Document section
start
I Was A Child

child abuse 1

I got this off of another persons blog, their link is below. I hate to have to show this kind of picture but if you don’t get out of an abusive situation…this is what could happen to your children.

http://phillybookpicks.wordpress.com/

Show your support by reading this poem or forwarding this posting. Of  all crimes committed against a person, rape is the one that leaves a person feeling the most violated. A rape victim is often left with the feeling that a part of them has been torn apart. Writing down their express feeling in a poem, is away to release angry, trauma and begin the healing survivor process. Please read one the rape victim’s poem for awareness. Hope you will go to (http://www.aftersilence.org/ ) to show your support, thank you

 

” I Was a Child “

 

No, I won’t stay silent anymore.
No, I’m not your good little girl, your princess, your sunshine.
end
Provided information
start
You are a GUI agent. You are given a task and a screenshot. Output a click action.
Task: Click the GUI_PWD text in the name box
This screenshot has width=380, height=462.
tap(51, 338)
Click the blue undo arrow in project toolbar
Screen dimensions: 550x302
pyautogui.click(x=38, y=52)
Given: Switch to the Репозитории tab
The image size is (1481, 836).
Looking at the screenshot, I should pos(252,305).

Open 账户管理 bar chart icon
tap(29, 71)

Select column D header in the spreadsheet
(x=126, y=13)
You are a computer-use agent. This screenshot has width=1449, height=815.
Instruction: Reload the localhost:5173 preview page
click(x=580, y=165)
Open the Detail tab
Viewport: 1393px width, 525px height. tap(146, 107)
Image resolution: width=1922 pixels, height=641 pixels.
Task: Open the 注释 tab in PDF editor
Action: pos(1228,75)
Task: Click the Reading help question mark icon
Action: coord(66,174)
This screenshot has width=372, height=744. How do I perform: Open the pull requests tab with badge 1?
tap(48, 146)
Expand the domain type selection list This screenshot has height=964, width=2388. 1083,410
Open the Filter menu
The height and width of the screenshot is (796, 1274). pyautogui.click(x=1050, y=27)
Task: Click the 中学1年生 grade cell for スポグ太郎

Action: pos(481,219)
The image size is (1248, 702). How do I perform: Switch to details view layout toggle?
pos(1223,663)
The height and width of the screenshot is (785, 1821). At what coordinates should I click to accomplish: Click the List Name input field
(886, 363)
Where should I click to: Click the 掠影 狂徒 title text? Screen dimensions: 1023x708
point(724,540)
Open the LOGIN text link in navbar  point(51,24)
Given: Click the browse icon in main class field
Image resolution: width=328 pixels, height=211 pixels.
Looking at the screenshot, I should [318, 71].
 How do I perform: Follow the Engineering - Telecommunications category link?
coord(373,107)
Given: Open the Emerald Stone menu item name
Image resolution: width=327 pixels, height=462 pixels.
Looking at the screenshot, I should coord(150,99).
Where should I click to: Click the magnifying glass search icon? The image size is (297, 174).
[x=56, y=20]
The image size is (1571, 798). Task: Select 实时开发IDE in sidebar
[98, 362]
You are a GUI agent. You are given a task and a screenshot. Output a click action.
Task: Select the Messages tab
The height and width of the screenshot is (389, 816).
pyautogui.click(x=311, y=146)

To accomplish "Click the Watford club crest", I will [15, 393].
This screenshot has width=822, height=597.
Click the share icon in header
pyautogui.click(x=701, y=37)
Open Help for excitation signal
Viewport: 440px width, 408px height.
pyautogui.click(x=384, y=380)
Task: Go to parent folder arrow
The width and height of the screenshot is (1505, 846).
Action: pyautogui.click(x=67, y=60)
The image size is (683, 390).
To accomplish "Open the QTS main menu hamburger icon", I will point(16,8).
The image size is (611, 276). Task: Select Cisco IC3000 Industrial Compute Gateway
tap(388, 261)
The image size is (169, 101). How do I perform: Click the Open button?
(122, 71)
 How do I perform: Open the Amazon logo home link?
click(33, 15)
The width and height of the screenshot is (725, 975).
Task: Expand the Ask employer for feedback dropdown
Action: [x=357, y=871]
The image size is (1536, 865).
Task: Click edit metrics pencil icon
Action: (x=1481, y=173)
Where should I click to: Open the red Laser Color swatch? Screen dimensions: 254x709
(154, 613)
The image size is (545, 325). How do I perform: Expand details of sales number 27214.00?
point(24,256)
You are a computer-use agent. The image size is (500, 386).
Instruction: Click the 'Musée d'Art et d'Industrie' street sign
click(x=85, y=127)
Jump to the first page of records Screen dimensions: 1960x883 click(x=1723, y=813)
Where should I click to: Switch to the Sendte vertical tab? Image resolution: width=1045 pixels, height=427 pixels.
end
Exercise brief
Repeat the blog post from "http://phillybookpicks.wordpress.com/" to "stay silent anymore.", swapping every "poem" for "verse".

Finished task
http://phillybookpicks.wordpress.com/

Show your support by reading this verse or forwarding this posting. Of  all crimes committed against a person, rape is the one that leaves a person feeling the most violated. A rape victim is often left with the feeling that a part of them has been torn apart. Writing down their express feeling in a verse, is away to release angry, trauma and begin the healing survivor process. Please read one the rape victim’s verse for awareness. Hope you will go to (http://www.aftersilence.org/ ) to show your support, thank you

 

” I Was a Child “

 

No, I won’t stay silent anymore.